Its acquisition is supposed to position Salesforce “as the cornerstone for the next generation of app developers”

Salesforce.com said Wednesday morning that it's buying Heroku, the Ruby and Ruby on Rails application platform-as-a-service house, for $212 million cash net of what the privately owned 30-man cloud player has on hand plus roughly $27 million in stock and another $10 million in cash for unvested Heroku shares. So that makes $249 million then.

According to Salesforce, Ruby is the language of what it calls Cloud 2 apps - the currently popular social, collaborative, mobile, real-time stuff - and Heroku's platform is built along the same multi-tenant lines as its own Force.com platform.

Its acquisition is supposed to position Salesforce "as the cornerstone for the next generation of app developers," according to CEO Marc Benioff.

Salesforce already supports Java applications via its VMForce alliance with VMware.

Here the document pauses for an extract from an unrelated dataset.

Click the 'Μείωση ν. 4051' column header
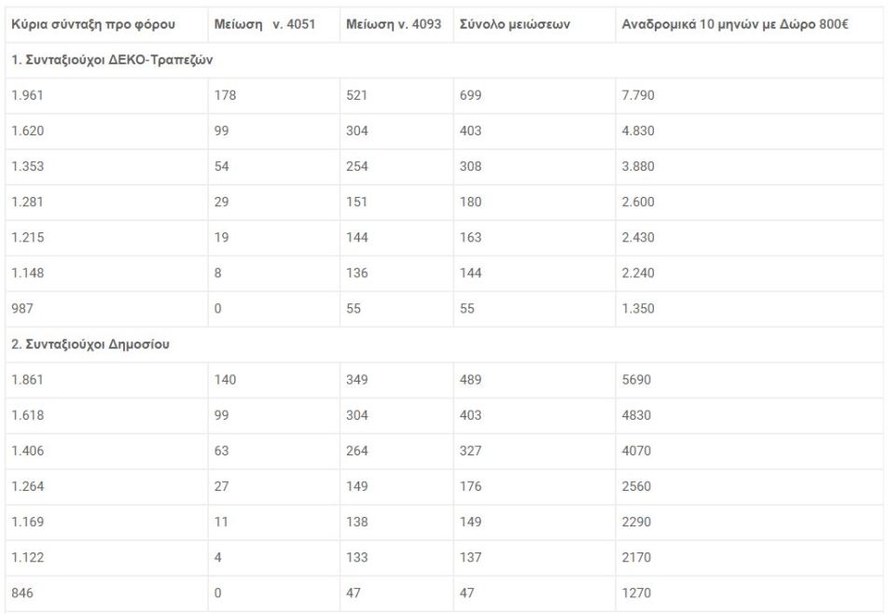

Heroku makes money by hosting some 105,000 applications written in Ruby on its servers on Amazon, a reported 2,600 new apps just last week.

The infrastructure can be used to develop, test and deploy applications in production. Customers include Comcast and Best Buy.

Heroku just added a Facebook App Package obviously for developing applications for Facebook. Salesforce, meanwhile, has its own Facebook-like Chatter collaboration widgetry.

There are supposed to a million-odd developers using Ruby, the language of Groupon, Hulu and Twitter.

Heroku CEO Byron Sebastian claims the combination of Heroku and Salesforce will "bring cloud application platforms into the mainstream of the enterprise."

Salesforce expects Heroku to help it take a bigger piece of the worldwide market for public cloud services, which IDC estimates will grow 27% a year to $55.5 billion in 2014.

The deal is supposed to close by the end of January and cost Salesforce two cents a share this quarter and 12 cents-13 cents in fiscal 2012.

Heroku was started in 2007 and picked up $13 million in two rounds from Y Combinator, Redpoint Ventures and Ignition Partners. Ignition is by far its largest investor providing $10 million.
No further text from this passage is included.